GRANITO
— Granito.
— …
— ¡Granito!
— ¿Qué pasó, hijo?
— ¿Cómo estás, Granito?
— Bien, hijo.
— ¿Ya te trajeron de desayunar?
— Ya, hijo.
— Bueno. Ya me voy a trabajar.
— Sí, hijo.
— Te quiero mucho, Granito.
— Y yo a ti, hijo… Oye, ‘perate. Ven tantito.
— ¿Qué pasó, Granito?
— ¿Cómo estás?
— Bien, Granito.
— Mentiroso.
— ¿Por qué dices eso?
— Se te escucha en la voz.
— Ay, Granito…
— Se te ve en las arrugas de la cara.
— ¡Cómo crees, Granito!
— Algo te está pasando, Romancito.
— Ya no me llamo Román, Granito; ahora me llamo Grillo.

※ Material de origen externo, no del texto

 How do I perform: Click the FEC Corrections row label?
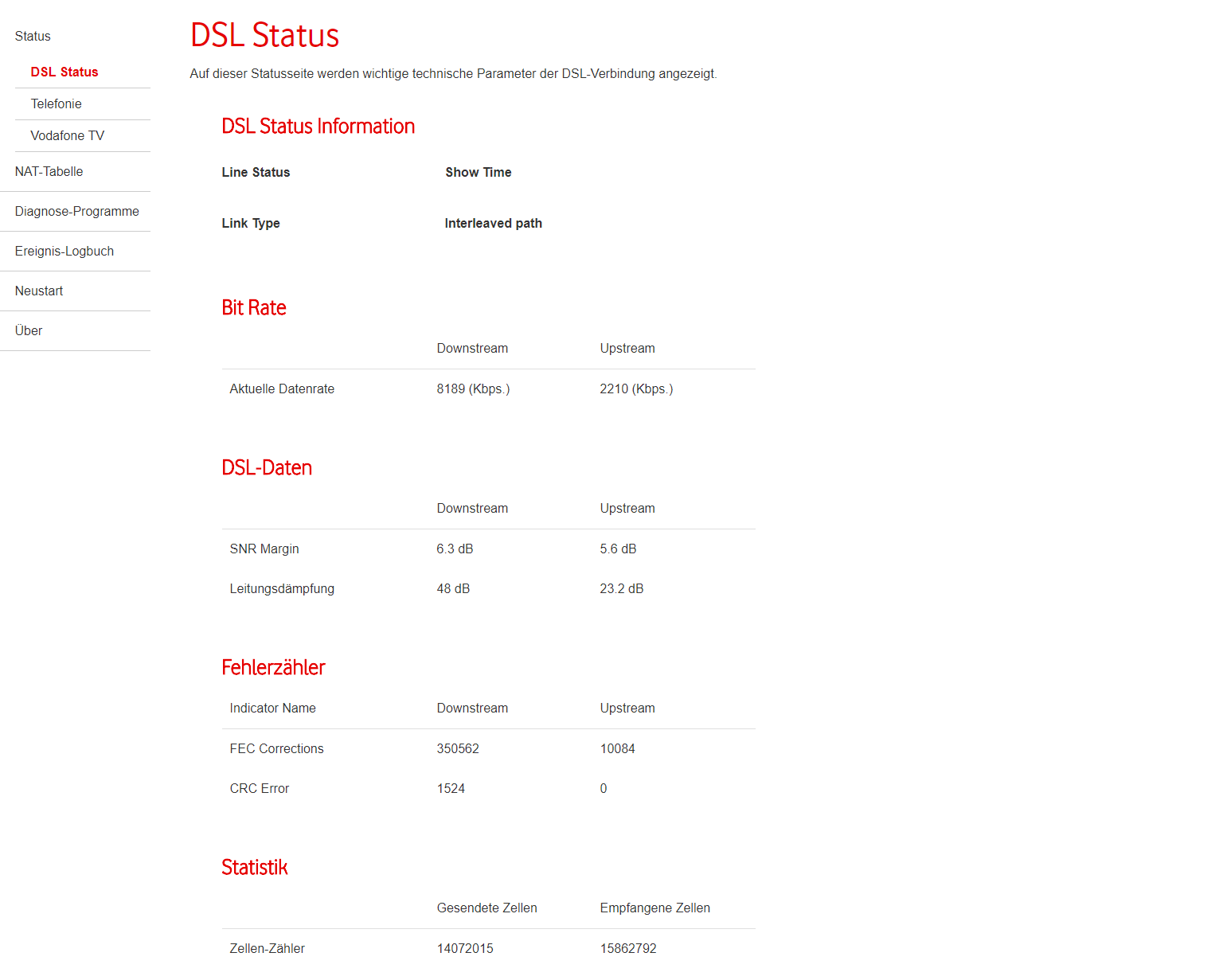[276, 748]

— ¿Grillo? ¿Por qué te cambiaste el nombre? Tienes un nombre muy bonito, te lo puso tu mamá.
— Bueno, las cosas cambian. Nosotros cambiamos.

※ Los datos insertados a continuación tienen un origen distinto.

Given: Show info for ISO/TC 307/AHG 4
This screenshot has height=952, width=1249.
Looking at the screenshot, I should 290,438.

— ¡Pero qué vas a cambiar tú, hombre, si tienes 15 años!
— Tengo 17, ¡eh!, casi 18.
— ¿Apoco? ¡Ay! Ya eres todo un hombre.
— ¡Cómo crees, Granito!
— ¿Y ya te vas a casar?
— ¡Pero si no tengo novia!
— Me dijeron que te vieron con una jovencita el otro día.

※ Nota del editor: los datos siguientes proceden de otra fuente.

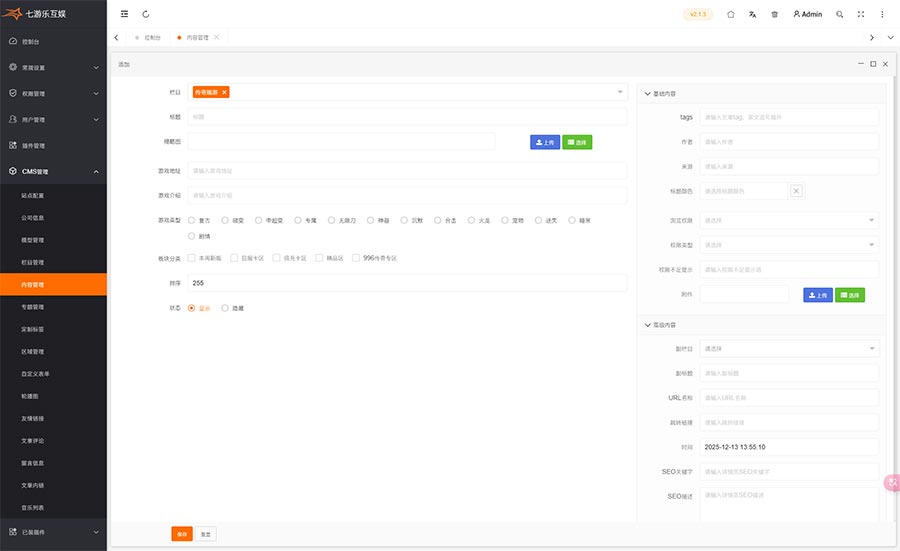Toggle the sidebar collapse icon
900x551 pixels.
(x=124, y=14)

— ¿Quién te dijo? ¿Un “pajarito”?
— Doña Roberta, la vecina.
— Pues le están diciendo chismes. Es mi amiga.
— No te enojes, Romancito. Yo lo digo por tu bien. Ya casi eres un adulto y tú sabes que hay cosas en la vida que se tienen que hacer.
— Pues todavía no.
— Ya sabes que yo no te presiono, lo digo por tu bien. ¡Ándale! Ya vete a trabajar, pero antes dale de comer a mis canarios, ¿sí?
— ¿Cómo están los gordos?
— Bien escandalosos, ¿no los oyes? Dicen que cuando andan así es porque algo bueno va a pasar.
— ¡Ay, no es cierto!
— Ha de ser por lo de tu novia.
— ¡Que no es mi novia!
— Ya vete que te está esperando tu tío.
Alimenté a los gorditos, dejé
a Granito viendo la tele y corrí para alcanzar a mi tío Amaro que ya iba en la esquina.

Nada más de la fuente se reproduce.